**EXCERPT PROVIDED:**

This article is the second in a series of articles about algorithms.
Binary search is a search algorithm that continually bisects a sorted array in order to find a given value. It is also known as “binary chop”, “half-interval search” and “logarithmic search”.
You intuitively use this algorithm when searching through a dictionary or phonebook. If the word or person you’re looking for starts with “O”, you would open the book roughly in the middle instead of paging through it from the beginning.
We could explain this algorithm practically using the “I’m thinking of a number between x and y, what is it” game 😅.
I’m Thinking of a Number
Player one thinks of a number (7) between two other numbers - say, 1 and 10 - and player two attempts to guess (or, in our case compute with an algorithm) the answer.
Step 1
We suggest the number at the midpoint of the number range - that is, 5. By doing this we are bisecting the group/set of potential numbers.
Player one informs us that our guess is too low - we continue.
Step 2
Because our guess is too low, we discard the lower half of the set of numbers - that is, 1 through 5 - as we can be sure that the number we’re looking for isn’t present in this group. We suggest the number at the midpoint of the new group - 8.
Player one informs us that our guess is too high - we continue.
Step 3
Because our guess is too high, we discard the upper half of the remaining group of numbers - that is, 8 through 10 - and, using bisection method, suggest 7.
Player one cowers at our algorithmic powers and admits defeat!
Had we used linear search, that is, starting from 1 and guessing each subsequent number in the set until we hit the correct one, it would have taken us 7 guesses. Using binary search, it took us 3 guesses.
Complexity
Binary search chops the set of numbers in half with every step effectively dividing the search space in 2 parts which is why it is base-2 logarithmic. Base-2 logarithm refers to the number of times you divide the search space by 2 before it becomes 1 or is empty. So, if you have $n$ elements, it would take $log_2(n)$ steps to reduce the search space to 1 element, at which point, you find what you’re looking for.

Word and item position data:
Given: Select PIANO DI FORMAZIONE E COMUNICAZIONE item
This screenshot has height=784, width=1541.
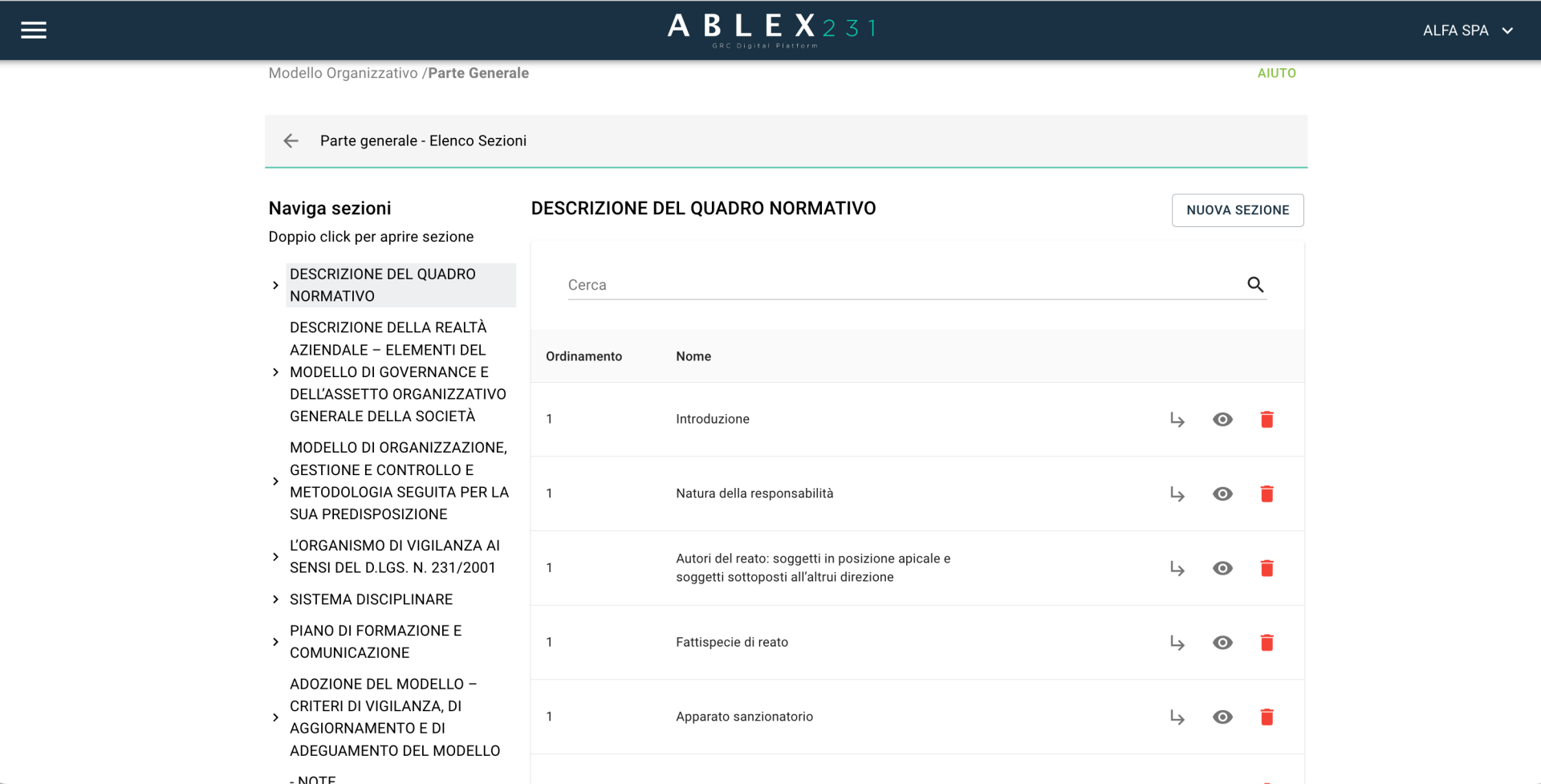Looking at the screenshot, I should click(375, 642).
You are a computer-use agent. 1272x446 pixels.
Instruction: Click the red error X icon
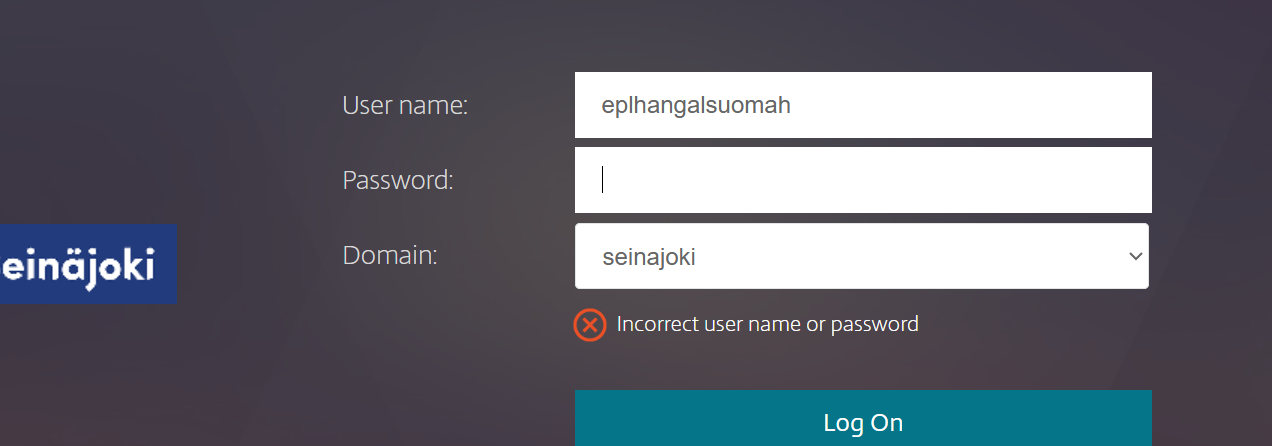click(590, 325)
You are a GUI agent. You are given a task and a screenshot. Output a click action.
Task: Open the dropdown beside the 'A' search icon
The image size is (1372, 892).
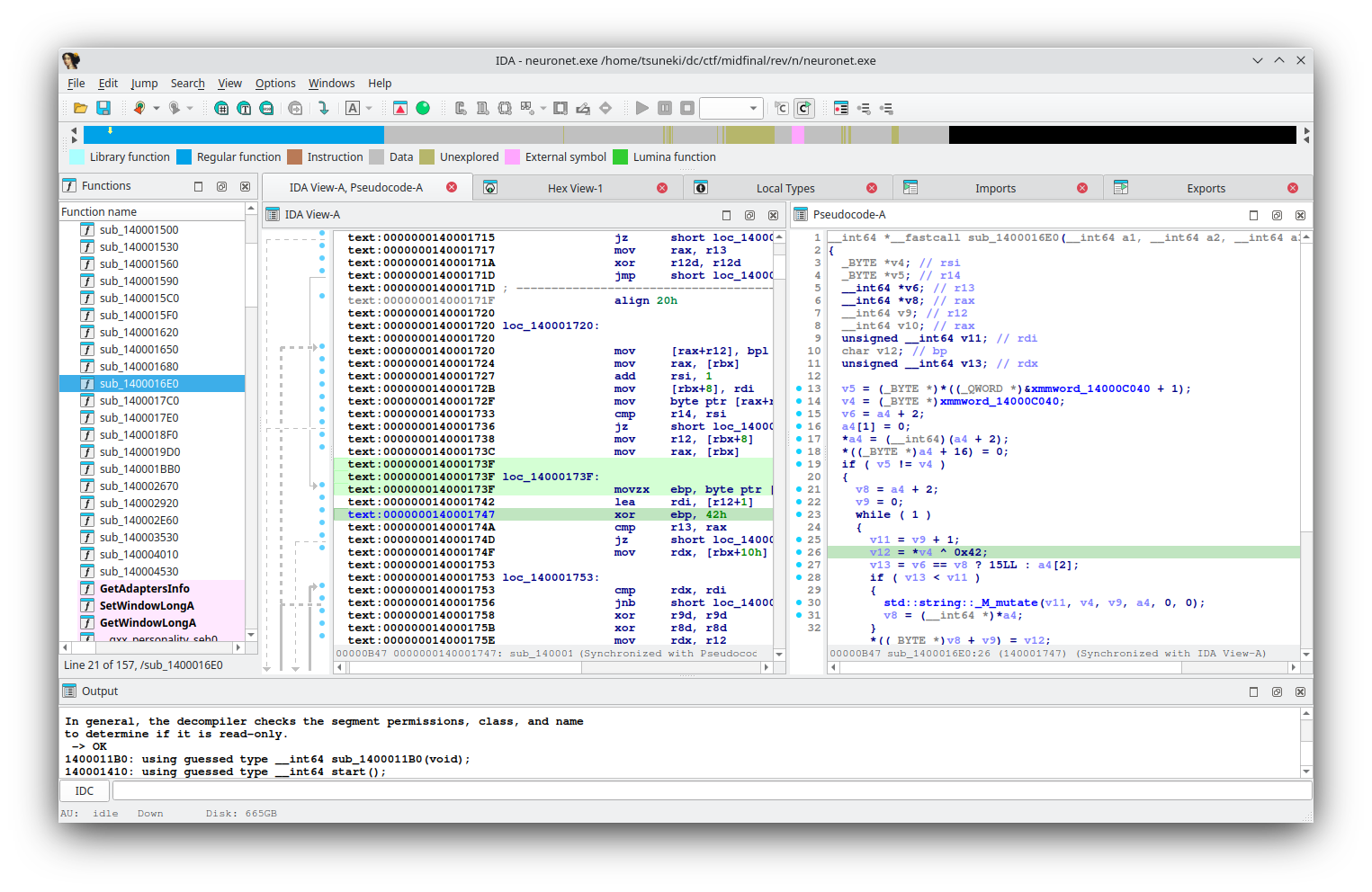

**WORK TO COMPLETE:**
1. Answer these questions using the binary search article above:
(a) What three other names for binary search does it give?
(b) In the guessing game, what number is suggested in Step 1?
(c) How many guesses would linear search have taken to find the number in the game?
2. Copy the binary search article verbatim from "Player one cowers" to "you’re looking for.".
3. Continue the binary search article past its final sentence.

**TASK-BY-TASK RESULTS:**
1.
(a) "Binary chop", "half-interval search" and "logarithmic search".
(b) 5.
(c) 7 guesses.

2.
Player one cowers at our algorithmic powers and admits defeat!
Had we used linear search, that is, starting from 1 and guessing each subsequent number in the set until we hit the correct one, it would have taken us 7 guesses. Using binary search, it took us 3 guesses.
Complexity
Binary search chops the set of numbers in half with every step effectively dividing the search space in 2 parts which is why it is base-2 logarithmic. Base-2 logarithm refers to the number of times you divide the search space by 2 before it becomes 1 or is empty. So, if you have $n$ elements, it would take $log_2(n)$ steps to reduce the search space to 1 element, at which point, you find what you’re looking for.

3.
When expressing algorithms’ complexity with Big-O notation, we can drop the base as logarithms with different bases only differ by a constant factor - a fact that is simplified away. So we can drop the $_2$ in $log_2(n)$ to get $O(log\cdot n)$.
In our example, we had 10 items in the set and $O(log\cdot n) = O(log\cdot 10) = 3.32$ confirms that it took us 3 guesses. If we had a set of 1000 values it would take us a maximum of 10 guesses.
Time
- worse-case time complexity - $O(log\cdot n)$ (logarithmic)
- best-case time complexity - $O(1)$ (constant time)
Space
Space complexity refers to amount of memory needed for the algorithm in addition to the input data.
- using iteration - $O(1)$ (constant time)
- using recursion - $O(log\cdot n)$ (logarithmic)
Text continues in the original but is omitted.